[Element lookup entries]
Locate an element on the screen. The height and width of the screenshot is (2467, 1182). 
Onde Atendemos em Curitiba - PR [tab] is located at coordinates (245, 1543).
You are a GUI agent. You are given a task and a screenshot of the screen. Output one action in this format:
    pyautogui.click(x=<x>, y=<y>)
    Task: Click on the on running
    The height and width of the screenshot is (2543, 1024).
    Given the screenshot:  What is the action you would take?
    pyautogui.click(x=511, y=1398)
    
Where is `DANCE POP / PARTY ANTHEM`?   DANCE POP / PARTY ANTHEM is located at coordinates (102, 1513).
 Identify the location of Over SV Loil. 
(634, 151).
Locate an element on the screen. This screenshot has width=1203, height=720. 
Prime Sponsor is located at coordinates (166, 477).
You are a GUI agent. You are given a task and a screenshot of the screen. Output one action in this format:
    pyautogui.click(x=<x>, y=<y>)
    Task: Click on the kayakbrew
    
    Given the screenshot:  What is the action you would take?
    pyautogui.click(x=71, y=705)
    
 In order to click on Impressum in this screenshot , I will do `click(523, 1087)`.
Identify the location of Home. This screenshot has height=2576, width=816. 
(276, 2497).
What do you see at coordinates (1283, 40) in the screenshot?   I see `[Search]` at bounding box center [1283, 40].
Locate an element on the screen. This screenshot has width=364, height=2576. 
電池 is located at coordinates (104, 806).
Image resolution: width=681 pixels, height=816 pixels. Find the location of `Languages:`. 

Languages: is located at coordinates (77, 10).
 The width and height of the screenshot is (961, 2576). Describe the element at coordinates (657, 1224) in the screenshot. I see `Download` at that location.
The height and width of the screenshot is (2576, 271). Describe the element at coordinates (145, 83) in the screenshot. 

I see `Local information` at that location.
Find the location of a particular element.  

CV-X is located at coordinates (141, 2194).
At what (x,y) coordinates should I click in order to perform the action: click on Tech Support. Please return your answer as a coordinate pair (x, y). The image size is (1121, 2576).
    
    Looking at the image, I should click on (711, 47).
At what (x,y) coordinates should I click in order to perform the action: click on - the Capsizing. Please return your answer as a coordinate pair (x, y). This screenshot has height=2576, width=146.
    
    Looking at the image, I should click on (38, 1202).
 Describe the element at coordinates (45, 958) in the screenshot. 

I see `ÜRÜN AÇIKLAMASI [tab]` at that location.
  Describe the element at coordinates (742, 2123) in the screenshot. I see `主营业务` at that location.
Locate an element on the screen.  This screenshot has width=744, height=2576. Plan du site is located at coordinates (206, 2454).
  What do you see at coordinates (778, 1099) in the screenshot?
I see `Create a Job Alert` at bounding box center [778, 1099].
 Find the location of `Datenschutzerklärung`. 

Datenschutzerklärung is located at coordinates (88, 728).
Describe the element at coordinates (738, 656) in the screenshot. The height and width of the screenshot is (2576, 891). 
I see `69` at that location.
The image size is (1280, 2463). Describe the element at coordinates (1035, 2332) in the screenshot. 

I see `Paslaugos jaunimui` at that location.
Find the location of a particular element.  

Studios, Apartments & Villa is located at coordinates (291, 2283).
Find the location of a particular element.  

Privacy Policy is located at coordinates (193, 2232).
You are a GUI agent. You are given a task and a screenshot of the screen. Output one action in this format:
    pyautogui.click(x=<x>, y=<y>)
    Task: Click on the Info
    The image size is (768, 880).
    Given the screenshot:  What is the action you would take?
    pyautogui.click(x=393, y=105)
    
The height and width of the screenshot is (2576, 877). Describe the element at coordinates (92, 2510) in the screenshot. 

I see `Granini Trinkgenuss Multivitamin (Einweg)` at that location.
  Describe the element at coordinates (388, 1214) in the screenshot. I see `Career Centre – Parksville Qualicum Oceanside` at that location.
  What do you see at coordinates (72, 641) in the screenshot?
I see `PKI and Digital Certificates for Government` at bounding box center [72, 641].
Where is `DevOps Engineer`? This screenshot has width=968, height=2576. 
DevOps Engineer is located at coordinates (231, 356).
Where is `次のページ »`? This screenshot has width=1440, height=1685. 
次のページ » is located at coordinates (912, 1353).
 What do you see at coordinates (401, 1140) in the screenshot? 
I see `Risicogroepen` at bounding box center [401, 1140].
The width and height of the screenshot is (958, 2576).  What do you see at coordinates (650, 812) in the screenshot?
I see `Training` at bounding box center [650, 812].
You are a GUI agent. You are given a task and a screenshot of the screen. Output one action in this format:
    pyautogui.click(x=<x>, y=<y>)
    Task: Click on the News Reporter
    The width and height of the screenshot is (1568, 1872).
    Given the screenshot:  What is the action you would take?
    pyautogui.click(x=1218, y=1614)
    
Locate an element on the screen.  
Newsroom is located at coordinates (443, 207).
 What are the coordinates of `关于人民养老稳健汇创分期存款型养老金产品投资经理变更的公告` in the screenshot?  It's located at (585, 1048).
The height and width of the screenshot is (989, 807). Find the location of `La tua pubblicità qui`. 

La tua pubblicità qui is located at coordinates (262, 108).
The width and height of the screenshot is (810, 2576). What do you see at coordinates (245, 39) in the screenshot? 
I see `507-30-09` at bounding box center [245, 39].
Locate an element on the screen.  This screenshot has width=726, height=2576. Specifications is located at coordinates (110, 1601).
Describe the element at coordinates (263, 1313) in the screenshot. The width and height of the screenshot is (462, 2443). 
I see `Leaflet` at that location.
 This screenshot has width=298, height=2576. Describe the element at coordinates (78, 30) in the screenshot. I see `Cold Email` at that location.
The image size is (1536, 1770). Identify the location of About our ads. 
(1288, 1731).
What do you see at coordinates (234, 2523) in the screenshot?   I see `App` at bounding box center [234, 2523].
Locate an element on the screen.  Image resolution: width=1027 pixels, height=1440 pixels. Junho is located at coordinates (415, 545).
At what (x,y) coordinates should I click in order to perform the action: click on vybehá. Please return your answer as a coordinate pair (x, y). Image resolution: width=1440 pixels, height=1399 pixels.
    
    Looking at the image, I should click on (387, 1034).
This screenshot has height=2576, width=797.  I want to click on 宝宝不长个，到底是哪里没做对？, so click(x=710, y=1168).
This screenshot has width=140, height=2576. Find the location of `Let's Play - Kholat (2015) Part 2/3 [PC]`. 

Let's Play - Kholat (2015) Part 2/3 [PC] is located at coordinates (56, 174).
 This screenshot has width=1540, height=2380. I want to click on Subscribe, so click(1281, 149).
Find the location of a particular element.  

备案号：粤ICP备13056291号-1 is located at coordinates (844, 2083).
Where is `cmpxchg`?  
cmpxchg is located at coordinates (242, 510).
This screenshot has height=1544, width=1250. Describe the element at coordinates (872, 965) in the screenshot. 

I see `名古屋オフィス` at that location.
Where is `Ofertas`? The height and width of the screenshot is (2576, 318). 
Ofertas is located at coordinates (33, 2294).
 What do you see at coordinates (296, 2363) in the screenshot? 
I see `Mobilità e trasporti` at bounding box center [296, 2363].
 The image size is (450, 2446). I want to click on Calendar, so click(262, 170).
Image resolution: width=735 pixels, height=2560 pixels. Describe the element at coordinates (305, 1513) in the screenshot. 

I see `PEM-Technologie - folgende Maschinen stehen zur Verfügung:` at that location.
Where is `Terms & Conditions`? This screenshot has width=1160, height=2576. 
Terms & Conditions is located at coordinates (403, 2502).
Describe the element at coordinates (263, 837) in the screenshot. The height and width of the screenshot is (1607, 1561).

Written task: Transcribe the entries above word for word, starting with the line that contains "The height and width of the screenshot is (989, 807)." and going on through the line that contains "备案号：粤ICP备13056291号-1 is located".

Task result:
The height and width of the screenshot is (989, 807). Find the location of `La tua pubblicità qui`. 

La tua pubblicità qui is located at coordinates (262, 108).
The width and height of the screenshot is (810, 2576). What do you see at coordinates (245, 39) in the screenshot? 
I see `507-30-09` at bounding box center [245, 39].
Locate an element on the screen.  This screenshot has width=726, height=2576. Specifications is located at coordinates (110, 1601).
Describe the element at coordinates (263, 1313) in the screenshot. The width and height of the screenshot is (462, 2443). 
I see `Leaflet` at that location.
 This screenshot has width=298, height=2576. Describe the element at coordinates (78, 30) in the screenshot. I see `Cold Email` at that location.
The image size is (1536, 1770). Identify the location of About our ads. 
(1288, 1731).
What do you see at coordinates (234, 2523) in the screenshot?   I see `App` at bounding box center [234, 2523].
Locate an element on the screen.  Image resolution: width=1027 pixels, height=1440 pixels. Junho is located at coordinates (415, 545).
At what (x,y) coordinates should I click in order to perform the action: click on vybehá. Please return your answer as a coordinate pair (x, y). Image resolution: width=1440 pixels, height=1399 pixels.
    
    Looking at the image, I should click on (387, 1034).
This screenshot has height=2576, width=797.  I want to click on 宝宝不长个，到底是哪里没做对？, so click(x=710, y=1168).
This screenshot has width=140, height=2576. Find the location of `Let's Play - Kholat (2015) Part 2/3 [PC]`. 

Let's Play - Kholat (2015) Part 2/3 [PC] is located at coordinates (56, 174).
 This screenshot has width=1540, height=2380. I want to click on Subscribe, so click(1281, 149).
Find the location of a particular element.  

备案号：粤ICP备13056291号-1 is located at coordinates (844, 2083).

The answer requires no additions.